### GIVEN TASK 1
List every development setup option that the team write-up below says the team analyzed.
### GIVEN TASK 2
Answer these questions from the team write-up below. Mark each answer with the same letter as its question.
(a) Who is the team lead?
(b) What is the name of the team's Slack channel?
(c) What example device does the team give for booting the converted VM?

### DOCUMENT PASSAGE
________

- Team Lead: Patrick Klie [email protected]
- Team Member 1: Subramanian Elavathur Ranganath "Subbu" [email protected]
- Team Member 2: Aleksandr Fomenko [email protected]
- Team Member 3: Jian Li [email protected]
- Team Member 4: Yi Yang [email protected]
- (Consulting Team Member 5: Ahmed Madbouly [email protected])
This is the project repo for the final project of the Udacity Self-Driving Car Nanodegree: Programming a Real Self-Driving Car. For more information about the project, see the project introduction here.
Approaching the final capstone project, we formed our above mentioned team called "Neural Riders On The Storm" consisting of 4 regular team members (Team Lead + Team Member 1-4) with an additional "consultant", who already passed the SDC Nanodegree before. We have the offifical statement from the Udacity Support that also 6 members instead of 5 are allowed. If this should be an issue, please omit the last consulting member for this team submission as he already has the SDC Nanodegree certificate.
We created a slack channel "neuralriders_ot_storm" to communicate. Slack also offers desktop and mobile apps so we could communicate very efficiently. Additionally, we created a trello board (http://www.trello.com) to organize our tasks, including due dates, and a timeline.
After having analyzed the possibilities Docker, web-based Workspace, Udacity Virtual Machine and native installation, we finally decided for a mixture of the two latter ones: We converted the Udacity VM to a physical device and booted from that device (e.g. from an external SSD).

________

### RECORDED DATA

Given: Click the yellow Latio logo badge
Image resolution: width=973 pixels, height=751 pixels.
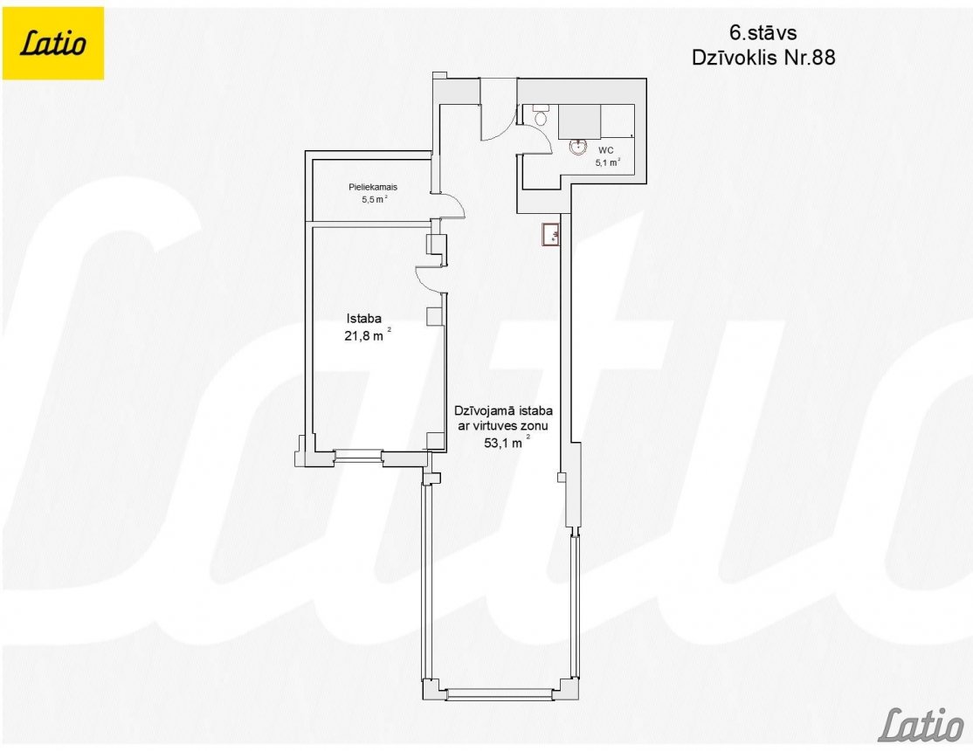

________

### COMPLETE ANSWER 1
- Docker
- Web-based Workspace
- Udacity Virtual Machine
- Native installation

### COMPLETE ANSWER 2
(a) Patrick Klie
(b) "neuralriders_ot_storm"
(c) An external SSD